- Required action
Reproduce each of the following records word for word, without changing anything.
*** Recorded information ***
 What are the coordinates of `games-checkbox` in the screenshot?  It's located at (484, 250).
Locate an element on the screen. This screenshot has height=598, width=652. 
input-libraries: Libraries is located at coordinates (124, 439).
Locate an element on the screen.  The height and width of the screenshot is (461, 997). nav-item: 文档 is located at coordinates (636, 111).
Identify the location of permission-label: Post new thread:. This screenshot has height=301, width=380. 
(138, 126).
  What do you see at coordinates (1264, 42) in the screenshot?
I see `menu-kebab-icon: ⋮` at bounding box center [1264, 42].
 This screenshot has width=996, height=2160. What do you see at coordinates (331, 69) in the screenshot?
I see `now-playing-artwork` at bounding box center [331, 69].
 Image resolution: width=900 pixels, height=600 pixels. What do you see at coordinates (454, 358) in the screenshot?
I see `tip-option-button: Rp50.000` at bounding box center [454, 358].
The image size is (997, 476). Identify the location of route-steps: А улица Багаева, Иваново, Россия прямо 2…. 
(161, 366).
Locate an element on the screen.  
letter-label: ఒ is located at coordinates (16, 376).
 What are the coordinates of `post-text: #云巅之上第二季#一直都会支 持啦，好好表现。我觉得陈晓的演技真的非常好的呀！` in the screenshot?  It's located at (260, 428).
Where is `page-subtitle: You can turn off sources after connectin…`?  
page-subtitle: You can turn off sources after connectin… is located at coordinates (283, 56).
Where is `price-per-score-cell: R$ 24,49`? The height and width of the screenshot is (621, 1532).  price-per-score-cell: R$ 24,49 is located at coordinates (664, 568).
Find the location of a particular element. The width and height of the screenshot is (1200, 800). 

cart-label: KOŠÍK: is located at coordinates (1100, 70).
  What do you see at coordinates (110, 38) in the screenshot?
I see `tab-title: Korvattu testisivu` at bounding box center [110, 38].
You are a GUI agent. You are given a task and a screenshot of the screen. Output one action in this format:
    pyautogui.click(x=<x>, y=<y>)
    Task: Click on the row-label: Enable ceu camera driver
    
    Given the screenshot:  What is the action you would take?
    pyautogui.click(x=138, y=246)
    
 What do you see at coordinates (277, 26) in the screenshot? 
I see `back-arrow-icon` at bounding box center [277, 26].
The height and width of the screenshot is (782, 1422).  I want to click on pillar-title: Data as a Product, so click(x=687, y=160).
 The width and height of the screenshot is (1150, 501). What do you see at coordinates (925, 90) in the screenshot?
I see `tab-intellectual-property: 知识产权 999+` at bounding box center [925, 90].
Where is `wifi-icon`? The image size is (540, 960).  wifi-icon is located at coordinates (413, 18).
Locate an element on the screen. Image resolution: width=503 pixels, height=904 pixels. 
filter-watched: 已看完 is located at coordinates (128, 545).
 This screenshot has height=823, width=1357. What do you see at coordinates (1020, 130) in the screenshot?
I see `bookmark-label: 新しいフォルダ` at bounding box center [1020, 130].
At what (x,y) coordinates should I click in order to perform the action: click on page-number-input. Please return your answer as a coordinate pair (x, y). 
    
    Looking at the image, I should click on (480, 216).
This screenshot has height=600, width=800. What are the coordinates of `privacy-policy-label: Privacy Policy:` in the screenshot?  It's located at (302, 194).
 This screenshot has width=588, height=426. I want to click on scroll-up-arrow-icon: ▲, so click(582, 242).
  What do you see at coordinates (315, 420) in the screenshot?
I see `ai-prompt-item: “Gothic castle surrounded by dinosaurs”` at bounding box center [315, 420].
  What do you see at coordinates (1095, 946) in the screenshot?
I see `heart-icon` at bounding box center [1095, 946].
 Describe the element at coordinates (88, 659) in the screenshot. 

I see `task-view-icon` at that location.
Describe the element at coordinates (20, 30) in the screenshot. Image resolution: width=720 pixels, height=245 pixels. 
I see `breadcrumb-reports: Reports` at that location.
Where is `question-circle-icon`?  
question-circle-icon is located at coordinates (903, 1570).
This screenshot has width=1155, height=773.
*** End of Recorded information ***
- Exercise answer
 What are the coordinates of `games-checkbox` in the screenshot?  It's located at (484, 250).
Locate an element on the screen. This screenshot has height=598, width=652. 
input-libraries: Libraries is located at coordinates (124, 439).
Locate an element on the screen.  The height and width of the screenshot is (461, 997). nav-item: 文档 is located at coordinates (636, 111).
Identify the location of permission-label: Post new thread:. This screenshot has height=301, width=380. 
(138, 126).
  What do you see at coordinates (1264, 42) in the screenshot?
I see `menu-kebab-icon: ⋮` at bounding box center [1264, 42].
 This screenshot has width=996, height=2160. What do you see at coordinates (331, 69) in the screenshot?
I see `now-playing-artwork` at bounding box center [331, 69].
 Image resolution: width=900 pixels, height=600 pixels. What do you see at coordinates (454, 358) in the screenshot?
I see `tip-option-button: Rp50.000` at bounding box center [454, 358].
The image size is (997, 476). Identify the location of route-steps: А улица Багаева, Иваново, Россия прямо 2…. 
(161, 366).
Locate an element on the screen.  
letter-label: ఒ is located at coordinates (16, 376).
 What are the coordinates of `post-text: #云巅之上第二季#一直都会支 持啦，好好表现。我觉得陈晓的演技真的非常好的呀！` in the screenshot?  It's located at (260, 428).
Where is `page-subtitle: You can turn off sources after connectin…`?  
page-subtitle: You can turn off sources after connectin… is located at coordinates (283, 56).
Where is `price-per-score-cell: R$ 24,49`? The height and width of the screenshot is (621, 1532).  price-per-score-cell: R$ 24,49 is located at coordinates (664, 568).
Find the location of a particular element. The width and height of the screenshot is (1200, 800). 

cart-label: KOŠÍK: is located at coordinates (1100, 70).
  What do you see at coordinates (110, 38) in the screenshot?
I see `tab-title: Korvattu testisivu` at bounding box center [110, 38].
You are a GUI agent. You are given a task and a screenshot of the screen. Output one action in this format:
    pyautogui.click(x=<x>, y=<y>)
    Task: Click on the row-label: Enable ceu camera driver
    
    Given the screenshot:  What is the action you would take?
    pyautogui.click(x=138, y=246)
    
 What do you see at coordinates (277, 26) in the screenshot? 
I see `back-arrow-icon` at bounding box center [277, 26].
The height and width of the screenshot is (782, 1422).  I want to click on pillar-title: Data as a Product, so click(x=687, y=160).
 The width and height of the screenshot is (1150, 501). What do you see at coordinates (925, 90) in the screenshot?
I see `tab-intellectual-property: 知识产权 999+` at bounding box center [925, 90].
Where is `wifi-icon`? The image size is (540, 960).  wifi-icon is located at coordinates (413, 18).
Locate an element on the screen. Image resolution: width=503 pixels, height=904 pixels. 
filter-watched: 已看完 is located at coordinates (128, 545).
 This screenshot has height=823, width=1357. What do you see at coordinates (1020, 130) in the screenshot?
I see `bookmark-label: 新しいフォルダ` at bounding box center [1020, 130].
At what (x,y) coordinates should I click in order to perform the action: click on page-number-input. Please return your answer as a coordinate pair (x, y). 
    
    Looking at the image, I should click on (480, 216).
This screenshot has height=600, width=800. What are the coordinates of `privacy-policy-label: Privacy Policy:` in the screenshot?  It's located at (302, 194).
 This screenshot has width=588, height=426. I want to click on scroll-up-arrow-icon: ▲, so click(582, 242).
  What do you see at coordinates (315, 420) in the screenshot?
I see `ai-prompt-item: “Gothic castle surrounded by dinosaurs”` at bounding box center [315, 420].
  What do you see at coordinates (1095, 946) in the screenshot?
I see `heart-icon` at bounding box center [1095, 946].
 Describe the element at coordinates (88, 659) in the screenshot. 

I see `task-view-icon` at that location.
Describe the element at coordinates (20, 30) in the screenshot. Image resolution: width=720 pixels, height=245 pixels. 
I see `breadcrumb-reports: Reports` at that location.
Where is `question-circle-icon`?  
question-circle-icon is located at coordinates (903, 1570).
This screenshot has width=1155, height=773.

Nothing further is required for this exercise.